Of course she recognized it. It had been the necklace her sister had given her for her last birthday. It had been one of the only pieces of jewelry she would wear, along with the ring on her thumb her mother had given her before her parents disowned her. The necklace represented the strength of the relationship she still had with her sister, despite their parents' disapproval. The chain was different, of course, but the chain was most certainly hers.
She thought quickly and nodded slowly. “Yes, that's the necklace I got from my sister. It went missing about a month ago. I figured it had fallen off at work, and was devastated when I couldn't find it.” She hoped that was enough to convince the detective she was not the suspect he wanted. She wondered who would want to frame her for such a crime, and why her. She smiled at the detective, not betraying her thoughts. “Anything else, detective?”
He watched her face carefully and shook his head. “I'll be in touch. I highly advise you don't leave town until we get this all cleared up.”
She pursed her lips and stood, waiting for him to lead her out of the room. When she was finally in the bright light outside, she let out a long breath. She didn't particularly feel like riding the bus home, so she started walking, thinking the whole time. All she really wanted out of life was to help. She had long figured that the best way to do this would be through medicine, due to her fascination with science. One day, she hoped she might become a physician, but that wasn't part of her immediate plan. She didn't want to give up her entirely life quite so soon.
She knew she would have an easy time accomplishing her goals; she had graduated at the top of her class in college, and had a number of offers to work in biotechnology upon graduation. She had spent her last semester in London, and didn't want to be tied down to any one position for the rest of her life, so she turned them all down. Her parents weren't happy with her decision, but she took their disappointment in stride and did some introspection.

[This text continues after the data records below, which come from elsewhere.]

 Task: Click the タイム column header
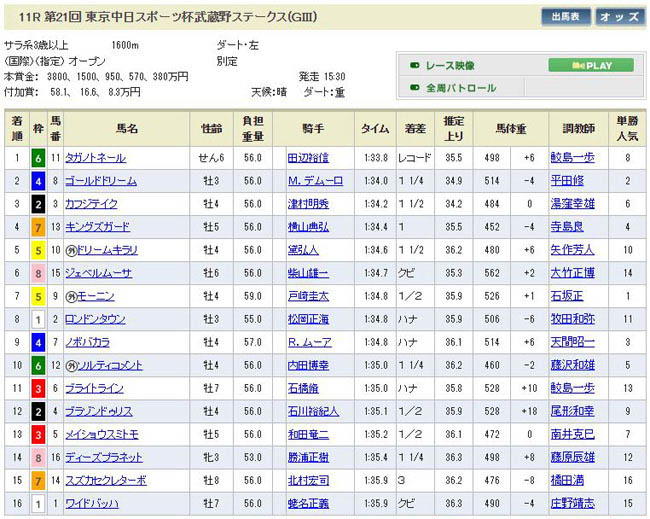[x=375, y=129]
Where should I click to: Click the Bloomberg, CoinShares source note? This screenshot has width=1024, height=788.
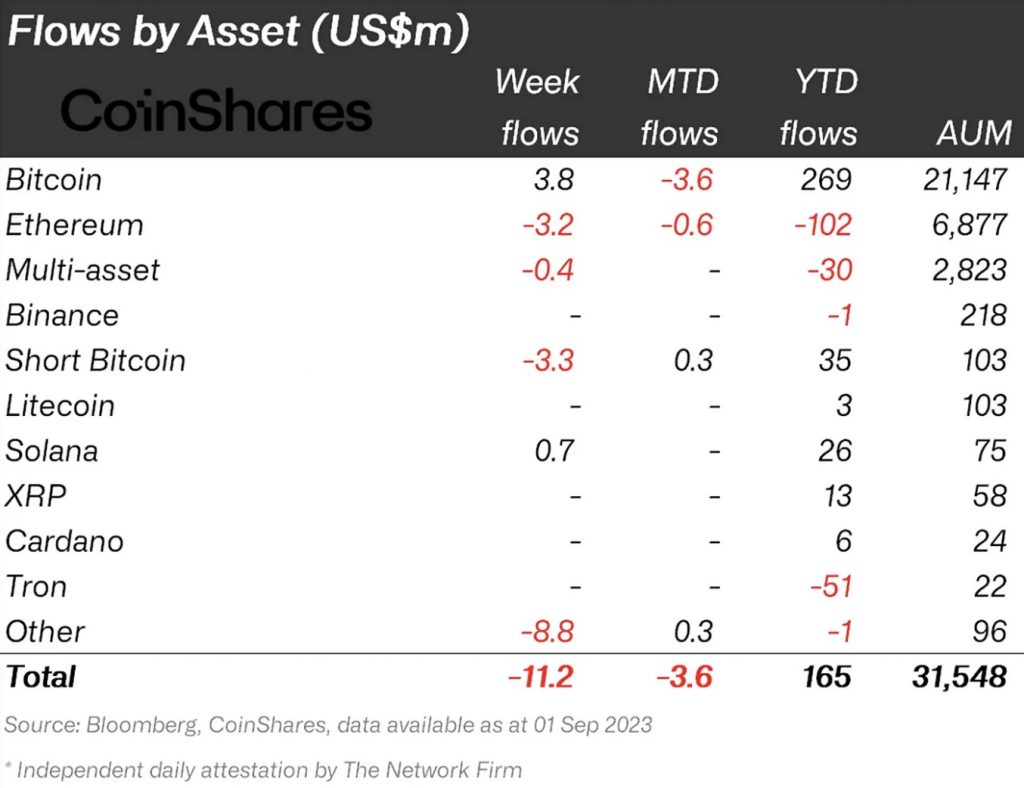point(328,725)
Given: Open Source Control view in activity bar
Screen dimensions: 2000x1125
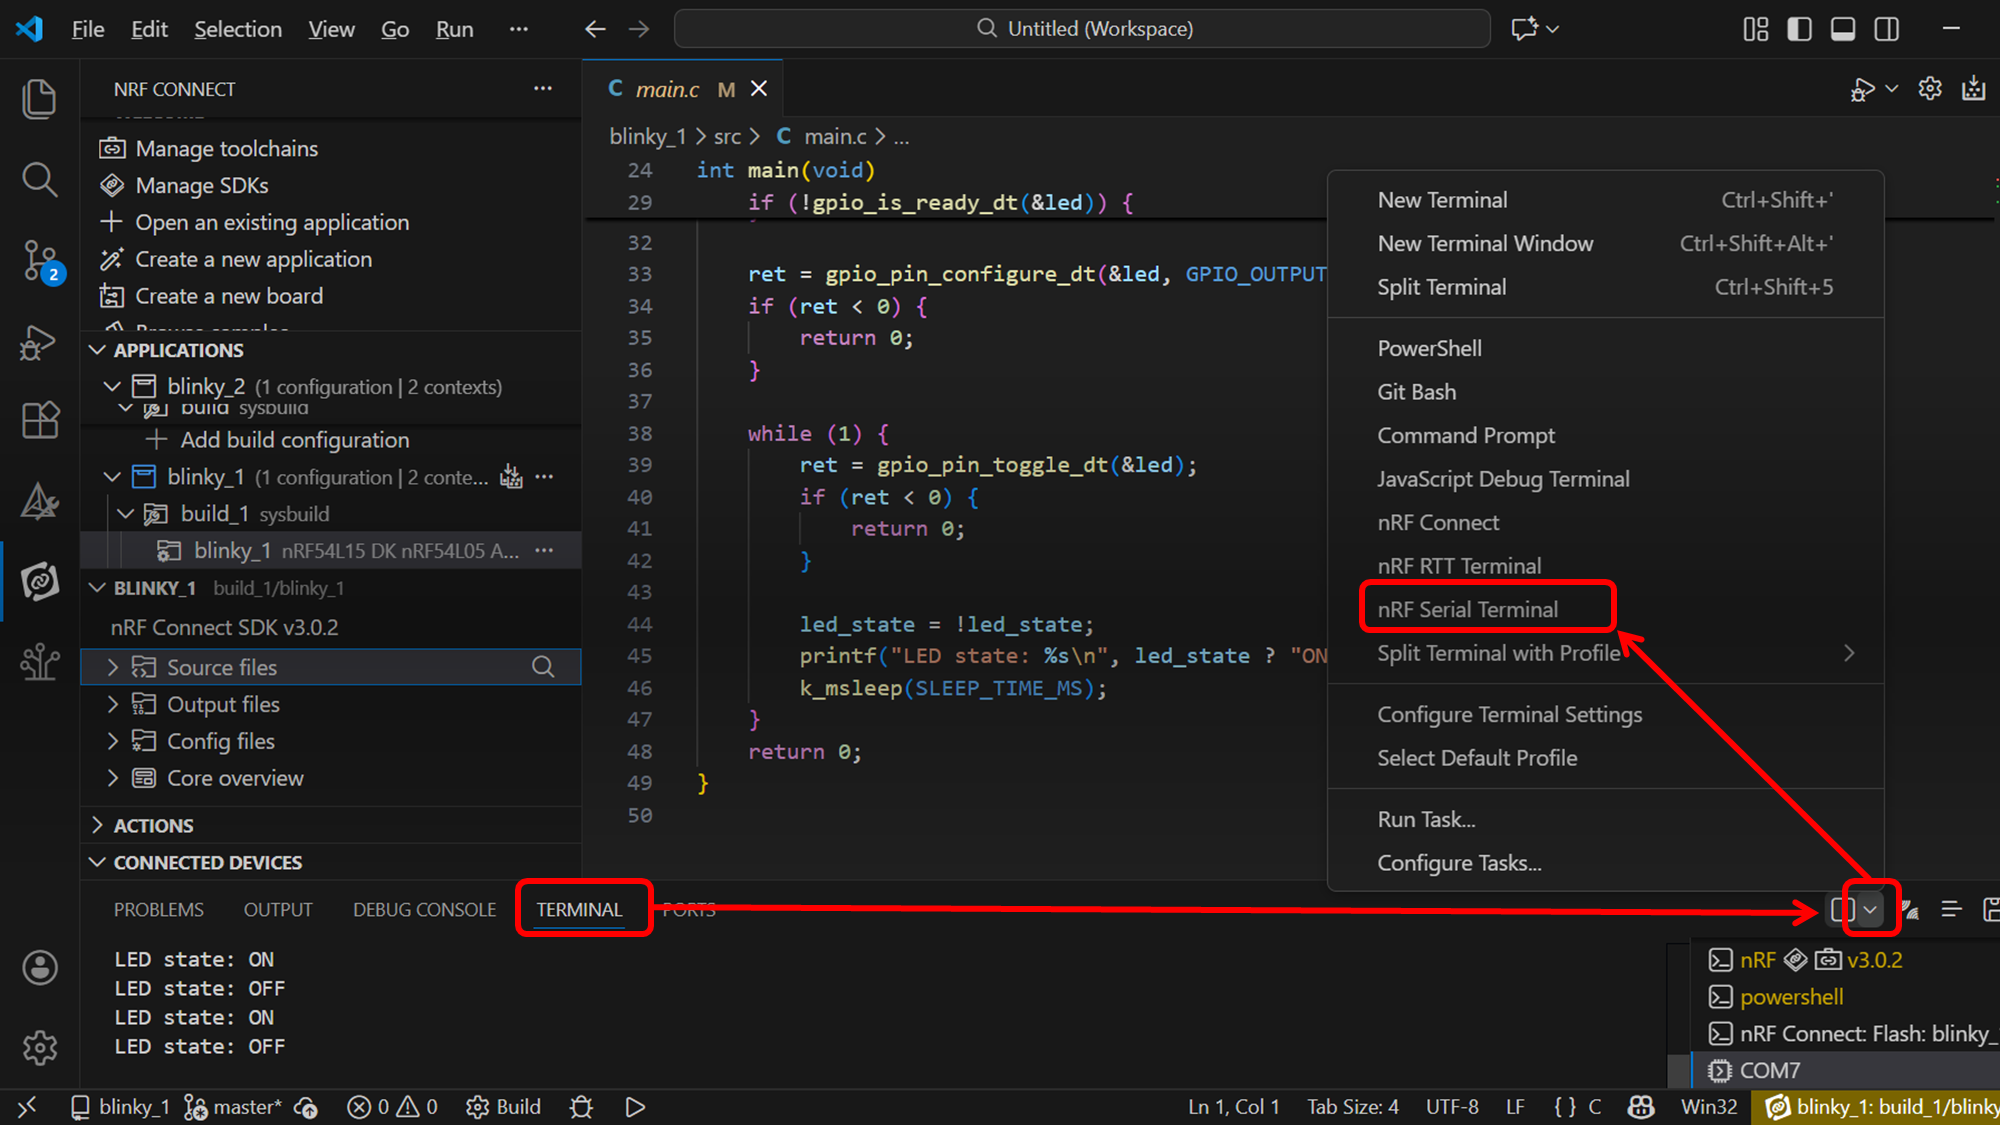Looking at the screenshot, I should 40,260.
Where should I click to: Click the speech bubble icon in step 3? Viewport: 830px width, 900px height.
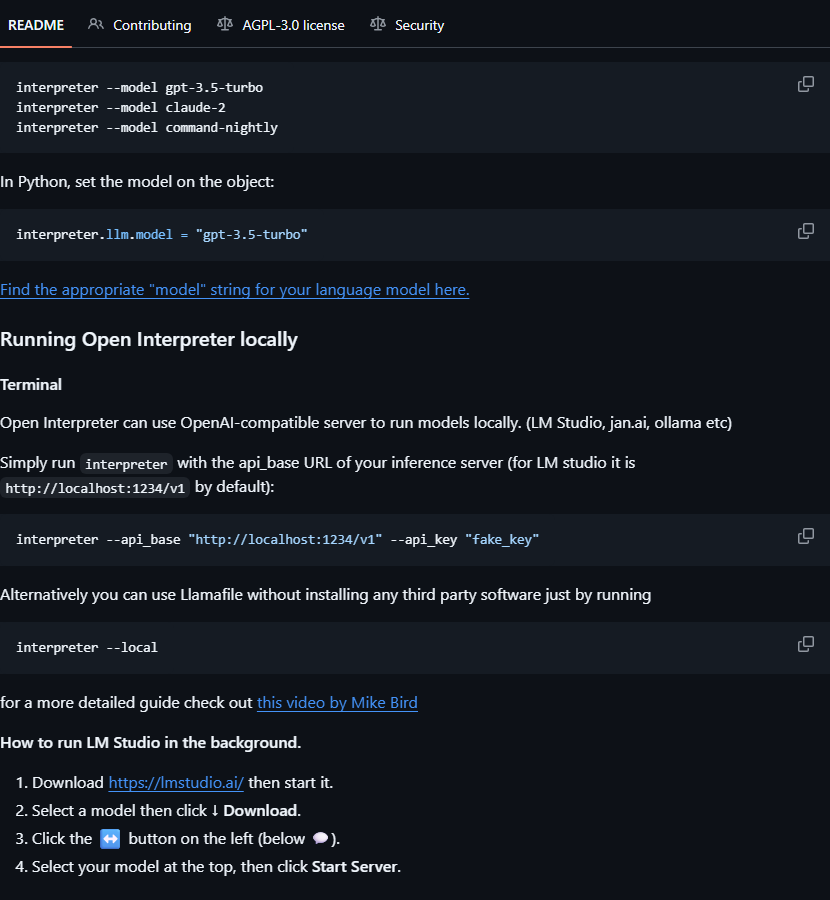320,839
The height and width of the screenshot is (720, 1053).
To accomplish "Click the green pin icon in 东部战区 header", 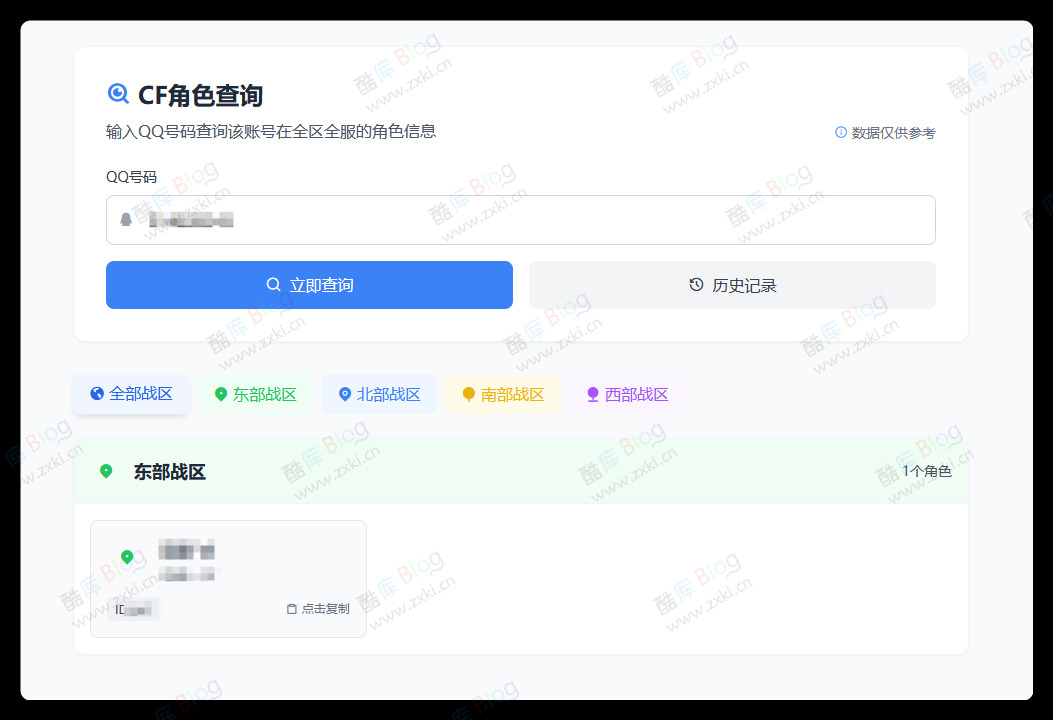I will 106,471.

Of course, this all led her to reject much of what her parents clung to in belief, so they disowned her. Her sister had supported her all the way, and she guessed this was because her sister felt much the same way, but was too afraid to disappoint the parents. She did regret hurting her parents, but she didn't regret the year she spent traveling and holding temporary jobs after college. It was the best thing she could have done.
When she finally reached her apartment, she opened the door, only to be tackled by her rather crazy Golden Retriever, Lily. She took in a deep breath and smiled. It was good to be home.